At present agriculture is the shining light in the Australian economy. Not because of any great government policy present or past, but simply because we still have an Ag industry and with the Australian Dollar at 65 cents US we are competitive.
Thanks to the Free Trade policies pursued by governments of all persuasions over the last 30 years we don’t have a strong manufacturing industry, its now in China and other low cost counties. If we did still have a manufacturing industry then it too would be doing well with the dollar at 65 cents.
It is diabolical that Labor doles out $6 billion dollars to prop up Australia’s zombie Car manufacturing companies yet slugs the viable agricultural industry with a huge export tax.
Its reverse free trade, tax our exports that are then slugged a protective tariff by the importing country.

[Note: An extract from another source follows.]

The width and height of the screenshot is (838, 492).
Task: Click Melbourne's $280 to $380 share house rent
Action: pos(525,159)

Why does the car manufacturing need $6 billion dollars of government subsidies to survive? Because in the World of Free Trade it can’t compete with cars built in factories in China and South Korea etc.

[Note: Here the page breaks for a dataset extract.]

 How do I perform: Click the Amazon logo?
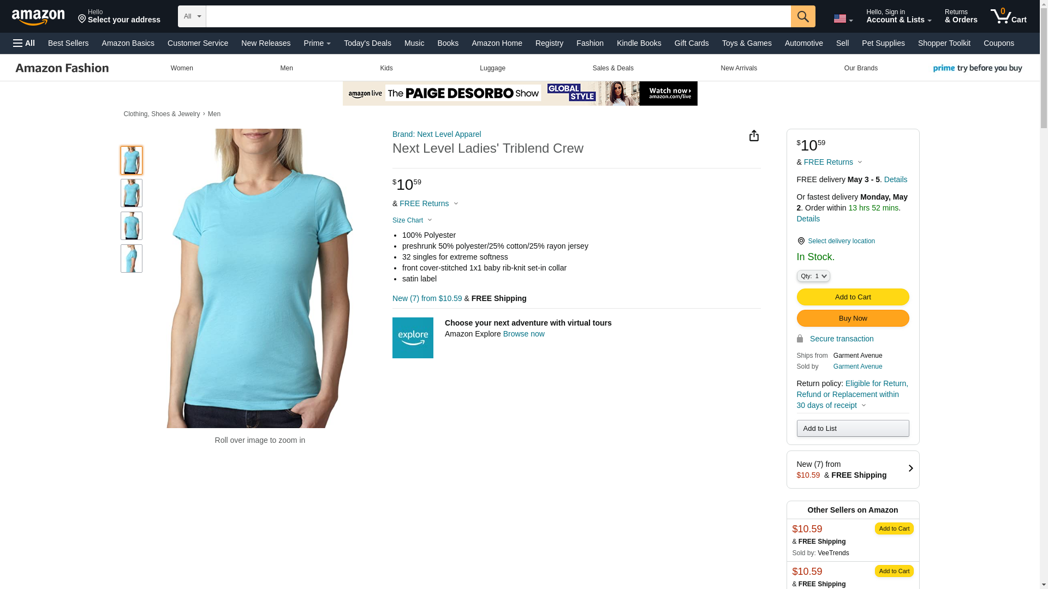point(38,17)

The Australian Agriculture industry, has survived despite being the only Ag industry in the world (along with NZ) that operates without the assistance of subsidies or the protection of tariffs.
The Rudd government is obviously broke. Why else in the time of the greatest financial storm in 90 years would you slug your only growing export industry and in doing so put 1,000′s of jobs at risk.
Kevin Rudd has quoted that the $6 billion given to the car industry is to protect the 50,000 Australians that it employs. Just one sector of Australian agriculture – the meat industry employs 50,000 people. The difference is that the 50,000 employed in the car industry are in key Labor held urban seats, while the 50,000 employed in the meat industry are in rural & regional Australia and predominantly coalition held seats.
So jobs in coalition held seats are expendable. Just a mere casualty to the game of politics in Australia, cannon fodder if you like.
In many respects Australia is the luckiest country in the world. We are rich in natural resource, mining and agriculture. The only thing that ruins this country is the ruling political elite who make decisions based exclusively on getting themselves re-elected and not in the national interest.
If it does not stop Australia will end up a third world country destroyed by party politics and ego maniacs.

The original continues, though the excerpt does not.